OUTPUT_FILE = REPO_ROOT / "news_filtered_data/news_source_data/data/grouped_articles.json"

def is_ascii(s):
    """ Check if the string contains only ASCII characters. """
    return all(ord(c) < 128 for c in s)

def load_articles(directory):
    """ Load articles from JSON files and filter out empty ones. """
    articles = []
    
    for file in Path(directory).rglob("*.json"):  # Recursively find all JSON files
        with open(file, "r", encoding="utf-8") as f:
            data = json.load(f)
            text = " ".join(data.get("body_paragraphs", [])).strip()  # Combine and clean text
            
            # Skip empty articles and non-ASCII titles
            if text and is_ascii(data["title"]):
                articles.append({
                    "url": data["url"],
                    "title": data["title"],
                    "ut": data["ut"],
                    "body_paragraphs": text
                })
    
    return articles

def cluster_articles(articles, num_clusters=5):
    """ Cluster articles using TF-IDF and KMeans. """
    body_paragraphs = [article["body_paragraphs"] for article in articles]
    
    # Handle case where all documents are empty
    if not any(body_paragraphs):
        raise ValueError("No valid articles found for clustering.")
    
    vectorizer = TfidfVectorizer(stop_words="english", max_features=5000)
    X = vectorizer.fit_transform(body_paragraphs)

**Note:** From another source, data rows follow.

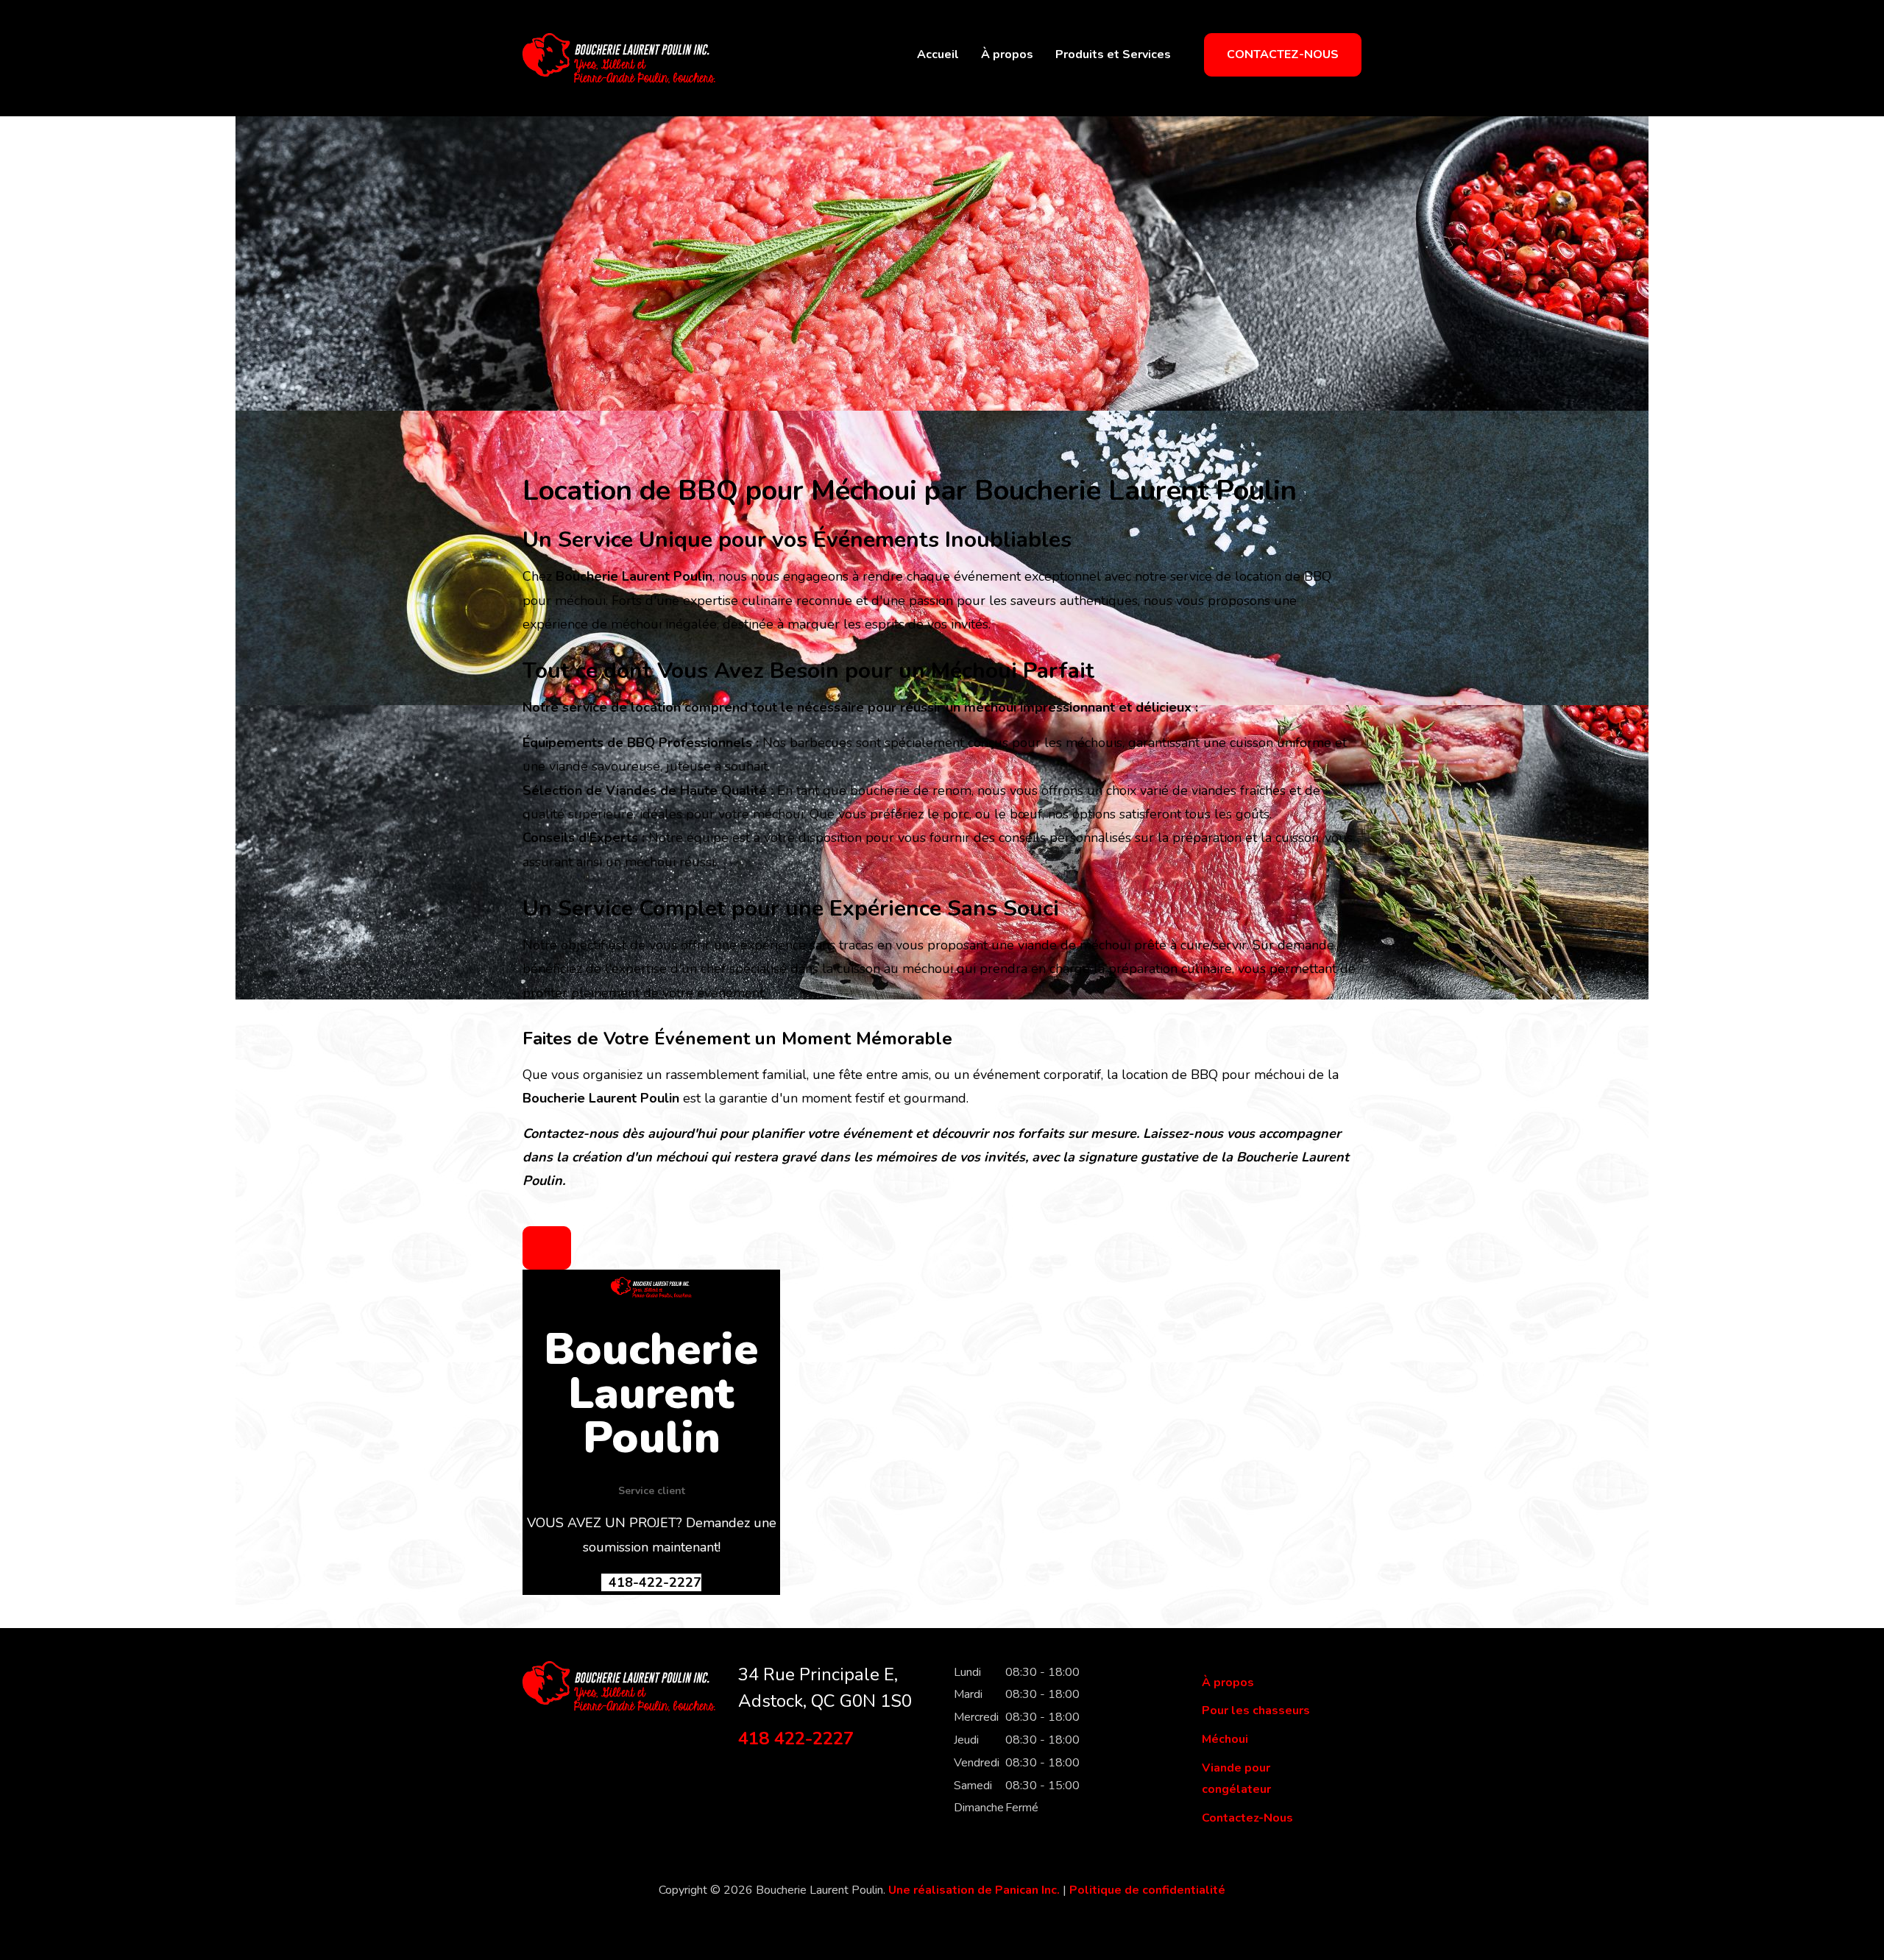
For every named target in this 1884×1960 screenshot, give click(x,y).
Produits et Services (1113, 54)
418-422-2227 (653, 1582)
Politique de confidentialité (1147, 1890)
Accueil (938, 54)
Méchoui (1225, 1739)
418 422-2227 (796, 1738)
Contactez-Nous (1283, 54)
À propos (1007, 54)
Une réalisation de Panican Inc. (974, 1890)
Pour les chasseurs (1256, 1710)
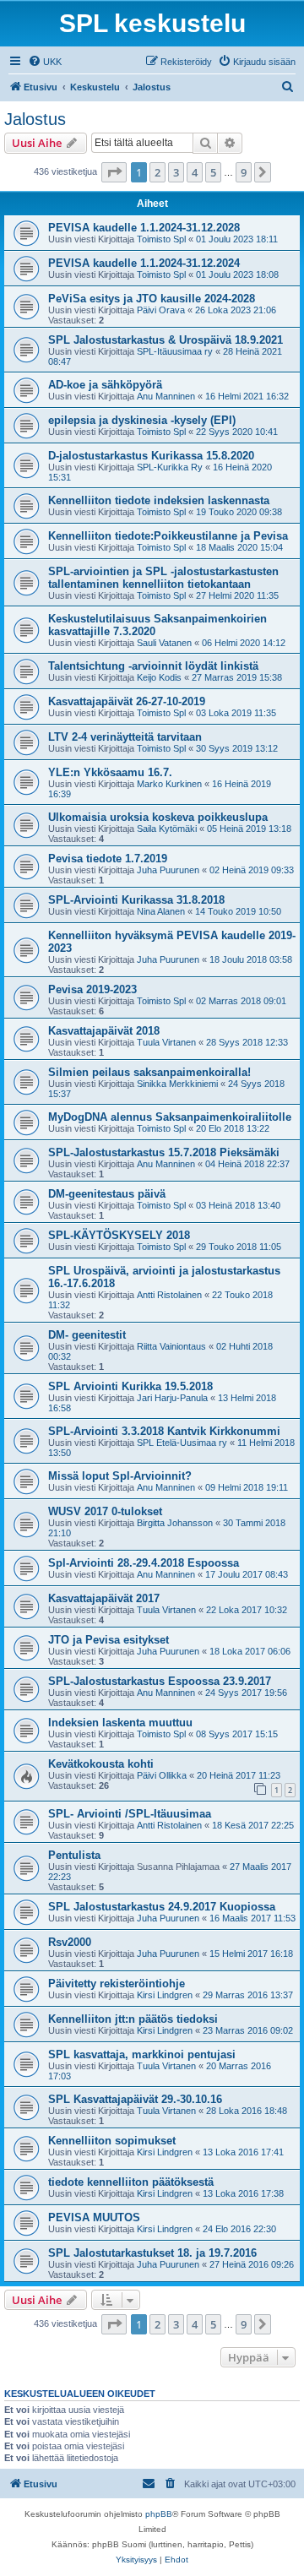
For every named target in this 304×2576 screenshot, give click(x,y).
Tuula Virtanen (166, 1042)
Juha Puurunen (168, 870)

    if X.shape[0] < num_clusters:
        raise ValueError(f"Not enough valid articles ({X.shape[0]}) for {num_clusters} clusters. Reduce the cluster count.")

    kmeans = KMeans(n_clusters=num_clusters, random_state=42, n_init=10)
    clusters = kmeans.fit_predict(X)

    for i, article in enumerate(articles):
        article["cluster_id"] = int(clusters[i])
    
    return articles

def save_grouped_articles(articles, output_file):
    """ Save grouped articles to a JSON file. """
    grouped_articles = {}
    for article in articles:
        cluster_id = article["cluster_id"]
        if cluster_id not in grouped_articles:
            grouped_articles[cluster_id] = []
        grouped_articles[cluster_id].append(article)
    
    with open(output_file, "w", encoding="utf-8") as f:
        json.dump(grouped_articles, f, indent=2)

# Run the process
articles = load_articles(ARTICLES_DIR)

if articles:
    clustered_articles = cluster_articles(articles, num_clusters=min(5, len(articles)))  # Ensure we don't request more clusters than articles
    print("Clustering Completed.")
    save_grouped_articles(clustered_articles, OUTPUT_FILE)
    print(f"Grouped articles saved to {OUTPUT_FILE}.")
else:
    print("No valid articles found. Process terminated.")

Clustering Completed.
Grouped articles saved to D:\sdgpTruelens\TrueLens\news_filtered_data\news_source_data\data\grouped_articles.json.